#### Entries provided ####

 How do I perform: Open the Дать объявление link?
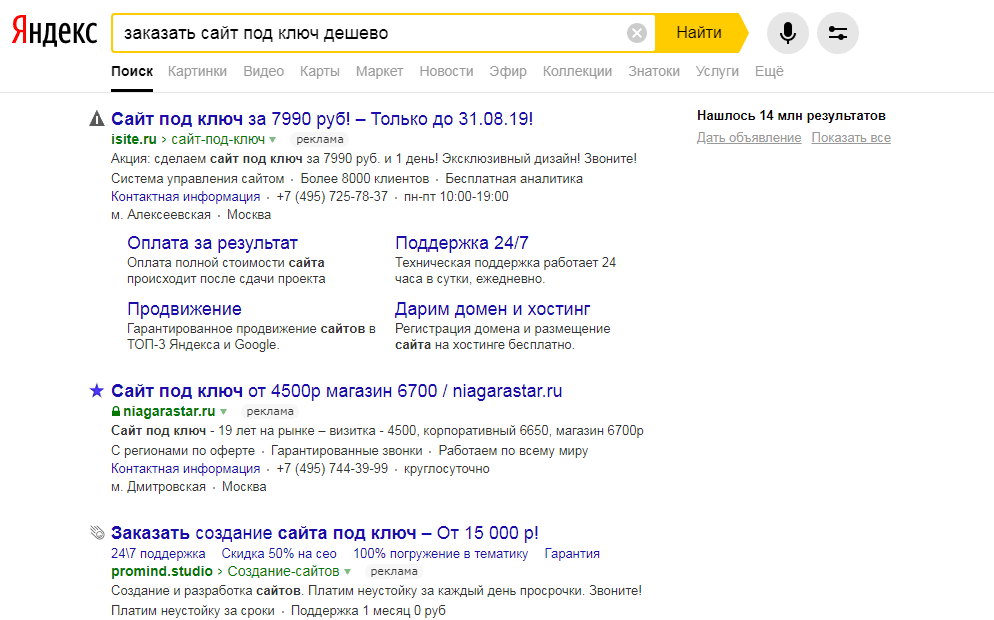[x=749, y=138]
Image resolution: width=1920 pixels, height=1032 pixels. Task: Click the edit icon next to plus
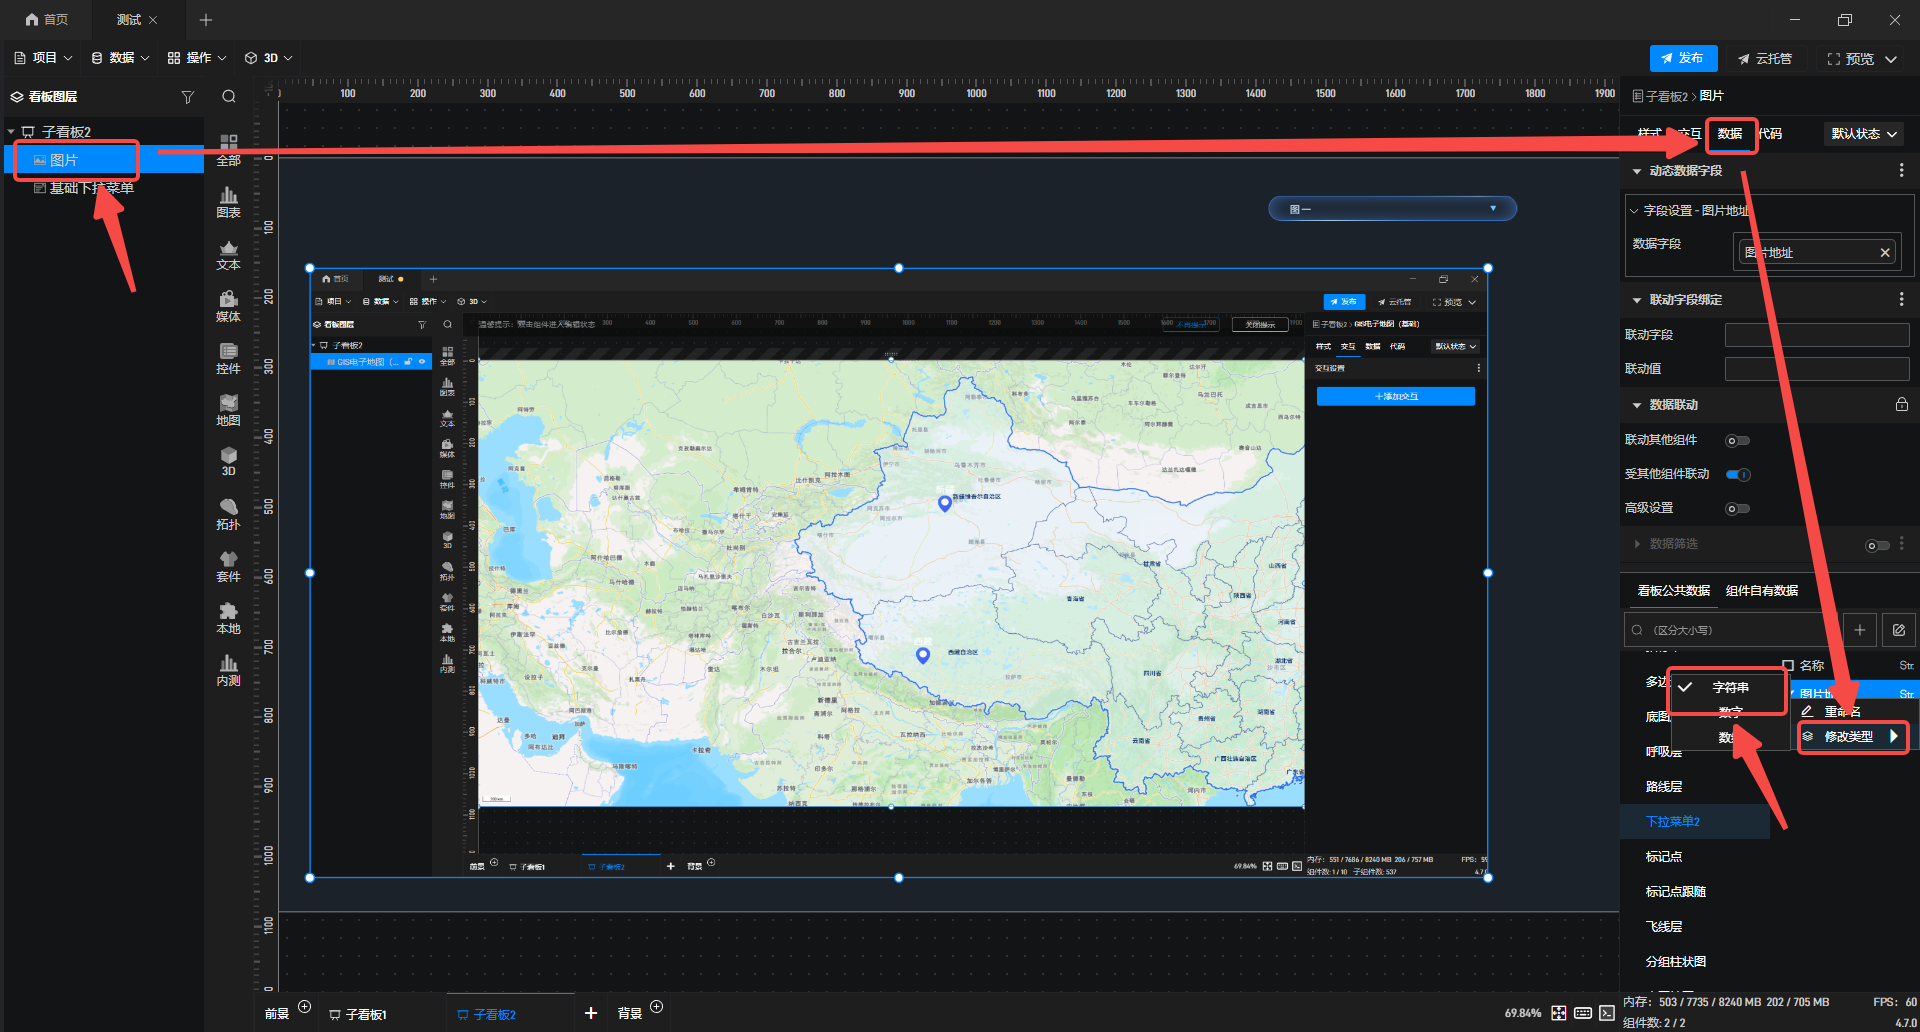coord(1898,630)
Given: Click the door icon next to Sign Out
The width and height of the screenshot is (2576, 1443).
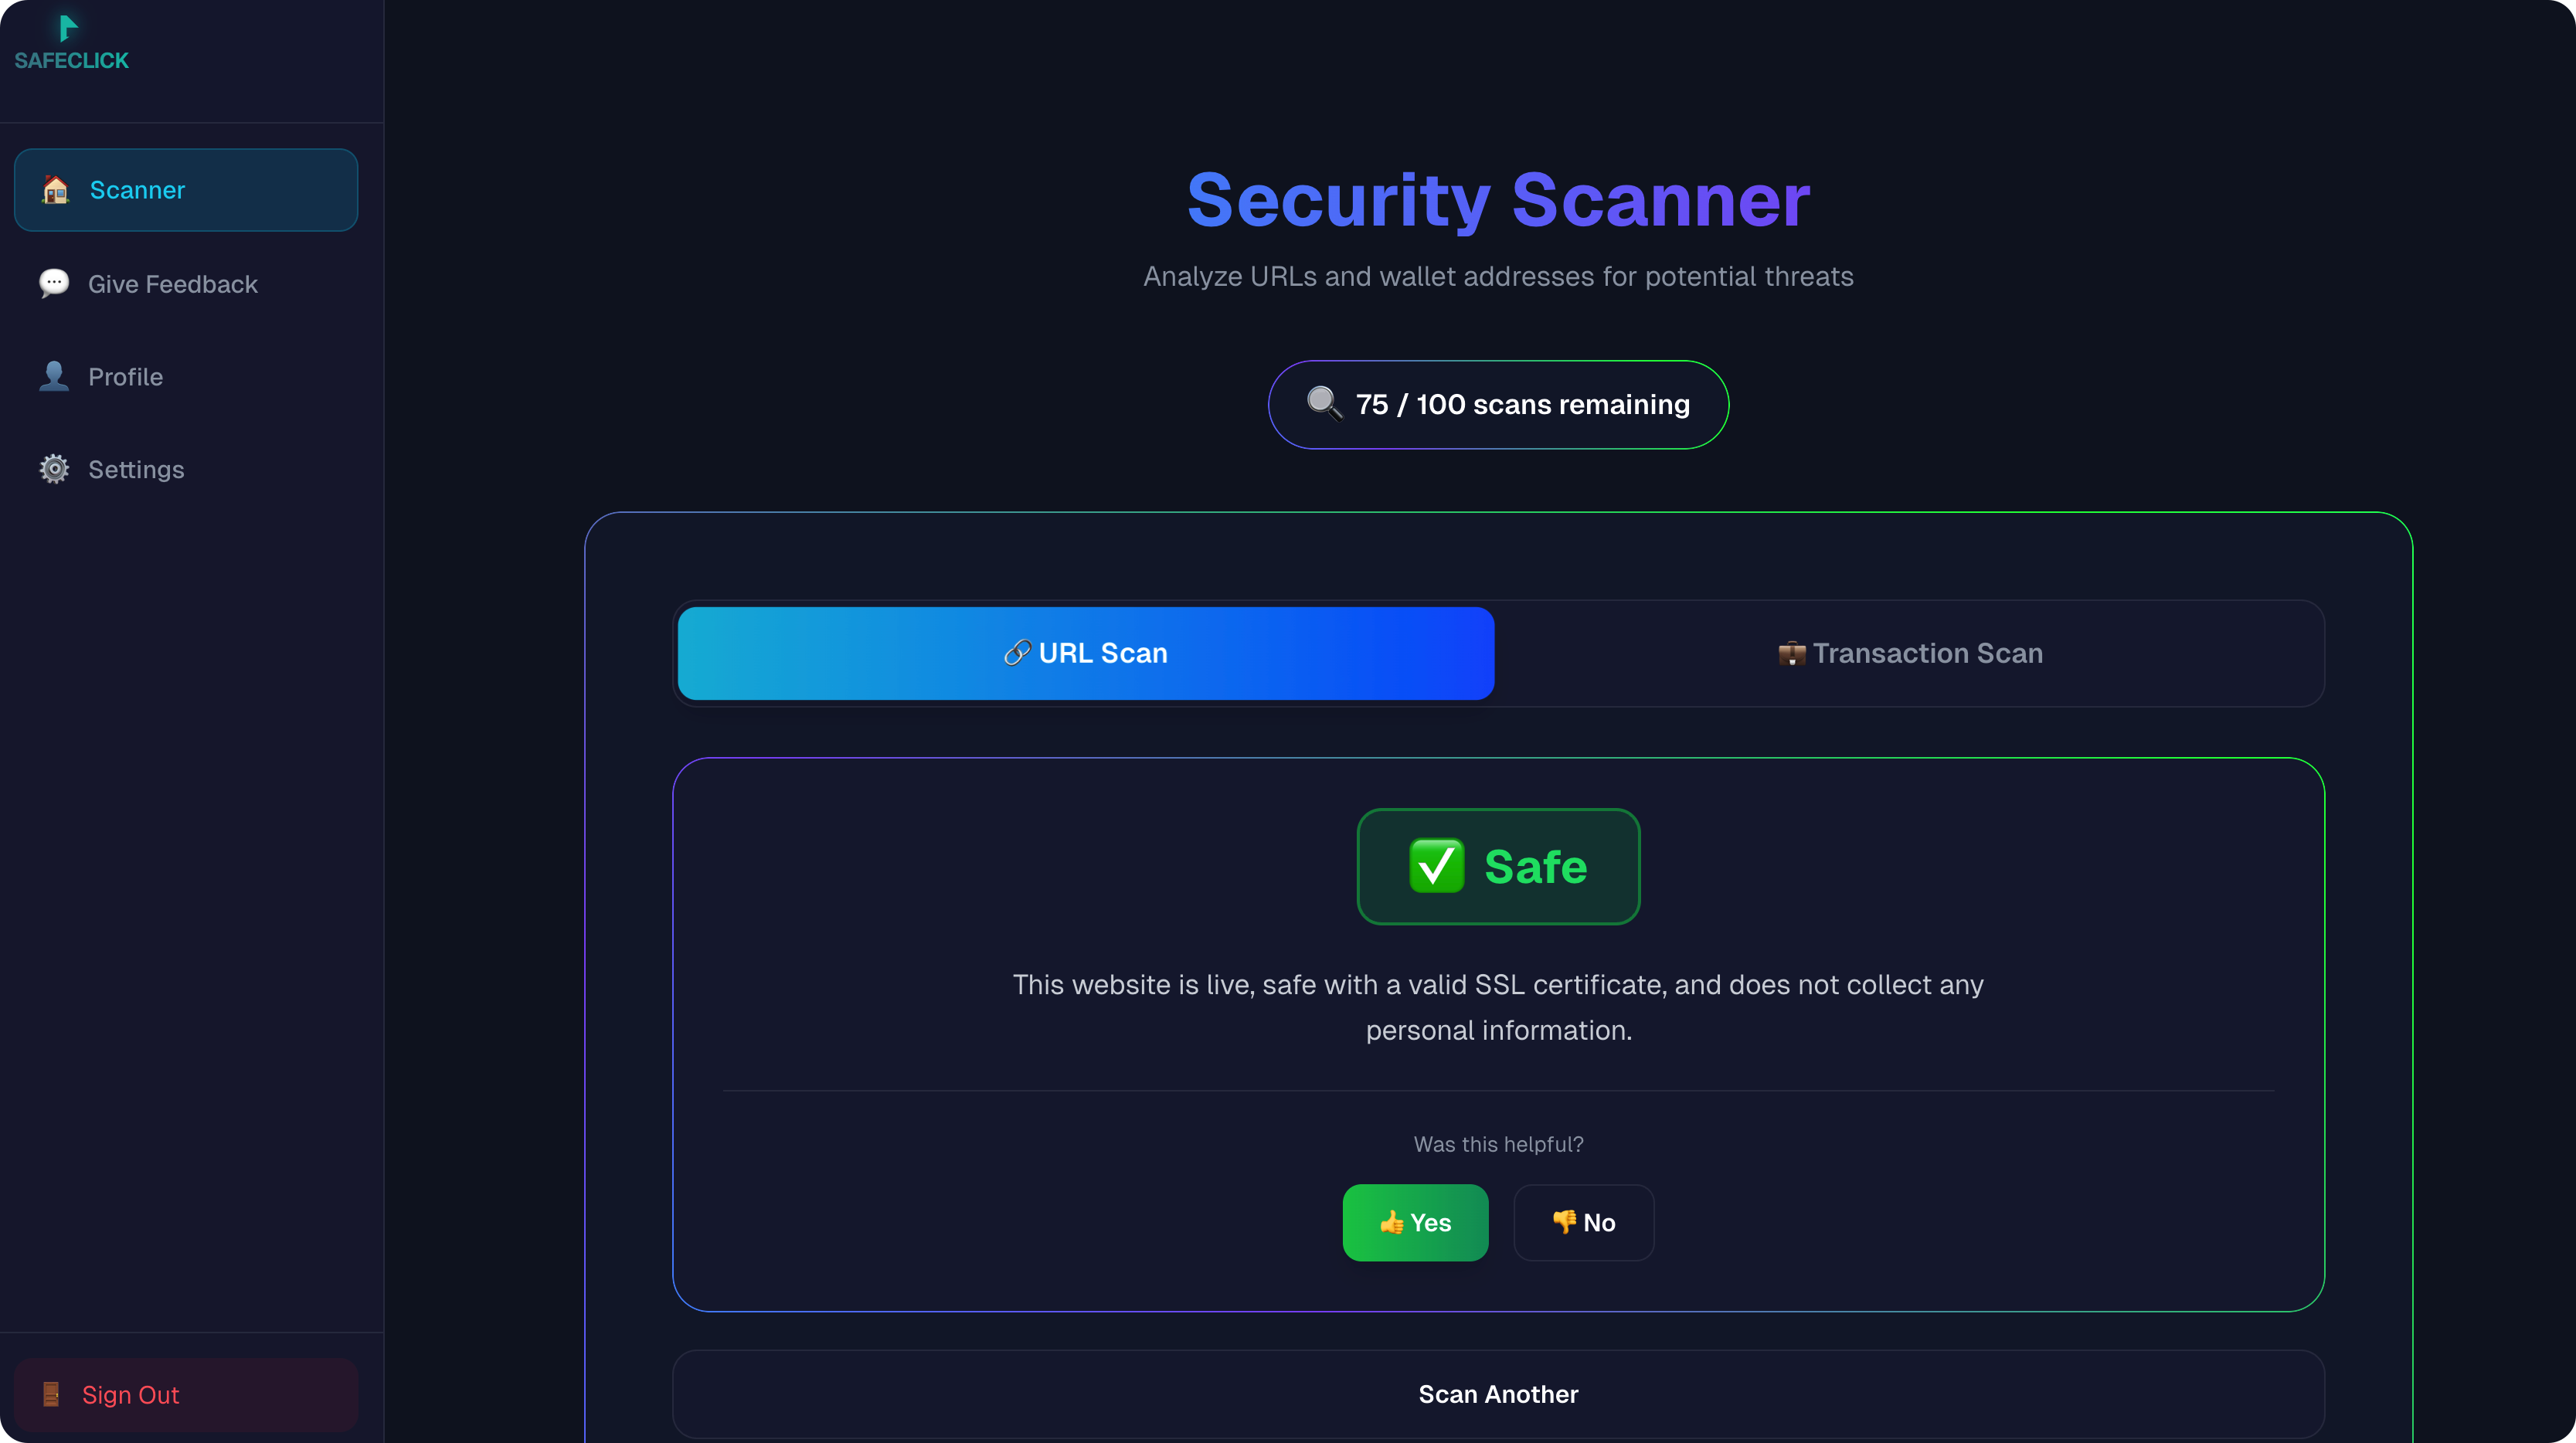Looking at the screenshot, I should [52, 1394].
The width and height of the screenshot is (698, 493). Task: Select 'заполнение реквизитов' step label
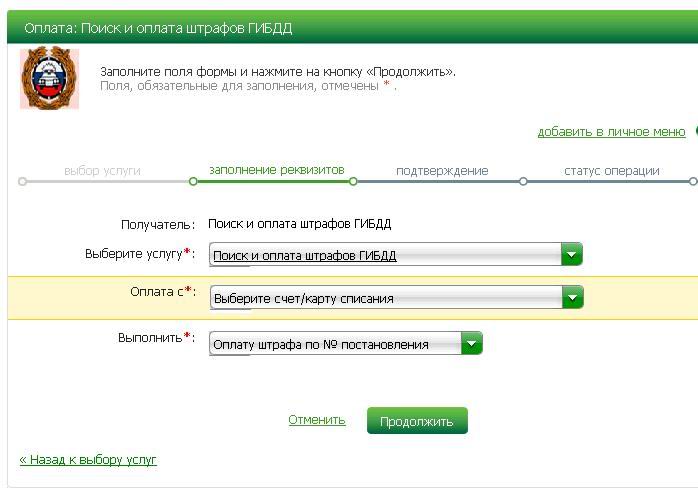(276, 170)
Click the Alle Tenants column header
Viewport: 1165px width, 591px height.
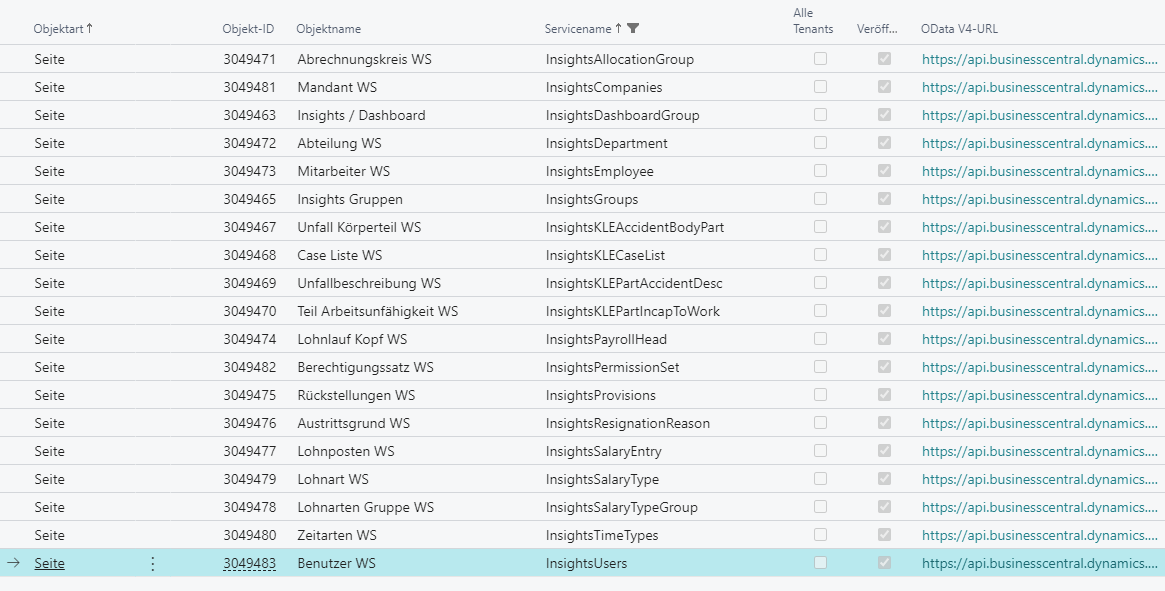tap(812, 21)
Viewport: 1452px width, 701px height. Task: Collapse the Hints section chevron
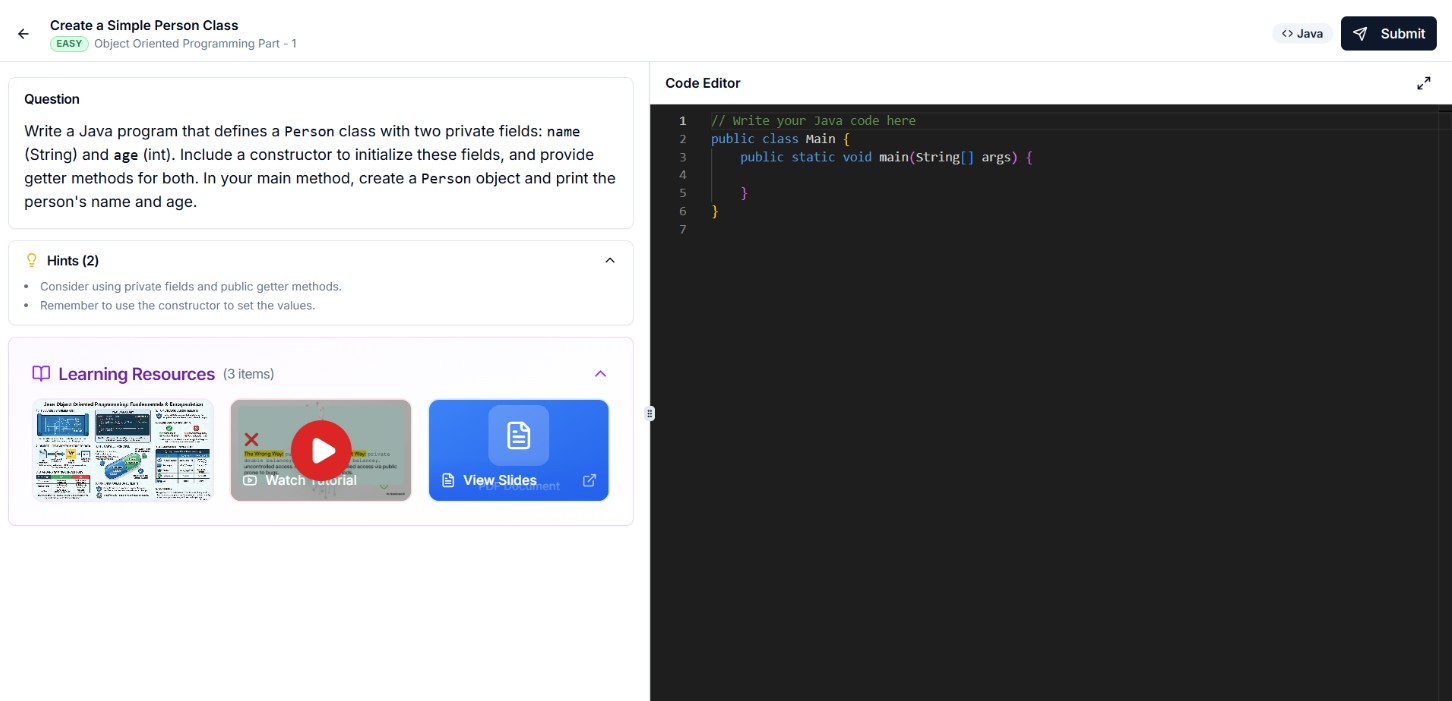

####

◆ Problem to work on: Return every line of the material above word for word, leaving out the pictures.

◆ The output:
 How do I perform: Open the Дать объявление link?
[x=749, y=138]
Image resolution: width=1920 pixels, height=1032 pixels. Task: Click the edit icon next to plus
coord(1898,630)
Given: Click the door icon next to Sign Out
The width and height of the screenshot is (2576, 1443).
Looking at the screenshot, I should [52, 1394].
The width and height of the screenshot is (698, 493). Task: Select 'заполнение реквизитов' step label
(276, 170)
Click the Alle Tenants column header
Viewport: 1165px width, 591px height.
tap(812, 21)
Viewport: 1452px width, 701px height. Task: Collapse the Hints section chevron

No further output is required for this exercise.